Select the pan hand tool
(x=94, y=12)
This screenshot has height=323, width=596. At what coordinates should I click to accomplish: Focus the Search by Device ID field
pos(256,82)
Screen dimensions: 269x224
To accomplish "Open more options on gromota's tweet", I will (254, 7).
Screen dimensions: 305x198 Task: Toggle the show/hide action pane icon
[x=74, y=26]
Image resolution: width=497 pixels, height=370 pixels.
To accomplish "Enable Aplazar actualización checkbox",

══════════════════════════════

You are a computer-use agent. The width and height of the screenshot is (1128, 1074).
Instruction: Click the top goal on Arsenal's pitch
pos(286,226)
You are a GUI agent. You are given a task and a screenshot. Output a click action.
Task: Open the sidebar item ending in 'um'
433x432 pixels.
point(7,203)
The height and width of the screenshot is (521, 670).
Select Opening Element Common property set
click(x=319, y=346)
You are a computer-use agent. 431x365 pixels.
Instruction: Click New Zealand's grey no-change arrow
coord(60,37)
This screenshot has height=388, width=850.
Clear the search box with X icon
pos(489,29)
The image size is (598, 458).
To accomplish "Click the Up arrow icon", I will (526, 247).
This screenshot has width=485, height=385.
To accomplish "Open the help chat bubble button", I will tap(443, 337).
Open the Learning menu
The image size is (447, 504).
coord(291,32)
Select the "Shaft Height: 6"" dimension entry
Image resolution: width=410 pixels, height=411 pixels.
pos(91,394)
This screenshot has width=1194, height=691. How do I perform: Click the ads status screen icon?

══════════════════════════════

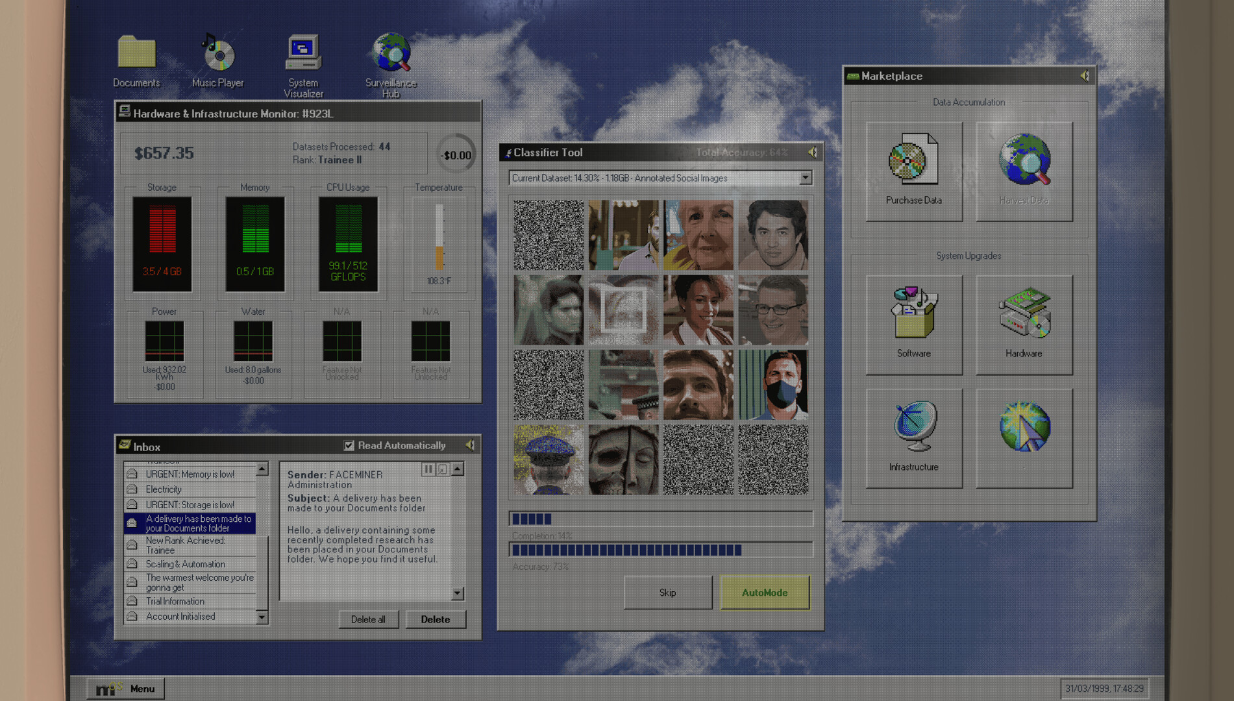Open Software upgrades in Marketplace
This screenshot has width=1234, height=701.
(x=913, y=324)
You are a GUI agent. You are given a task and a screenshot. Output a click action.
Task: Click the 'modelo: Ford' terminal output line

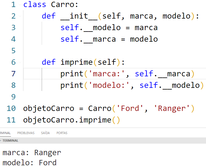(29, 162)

══════════════════════════════

#### What the task asks
Give back the records above exactly, limited to the lines between the one holding "Clear the search box with X icon" and the one holding "This screenshot has width=1194, height=691.", inclusive.

#### Solution for this problem
Clear the search box with X icon
pos(489,29)
The image size is (598, 458).
To accomplish "Click the Up arrow icon", I will (526, 247).
This screenshot has width=485, height=385.
To accomplish "Open the help chat bubble button", I will tap(443, 337).
Open the Learning menu
The image size is (447, 504).
coord(291,32)
Select the "Shaft Height: 6"" dimension entry
Image resolution: width=410 pixels, height=411 pixels.
pos(91,394)
This screenshot has width=1194, height=691. How do I perform: Click the ads status screen icon?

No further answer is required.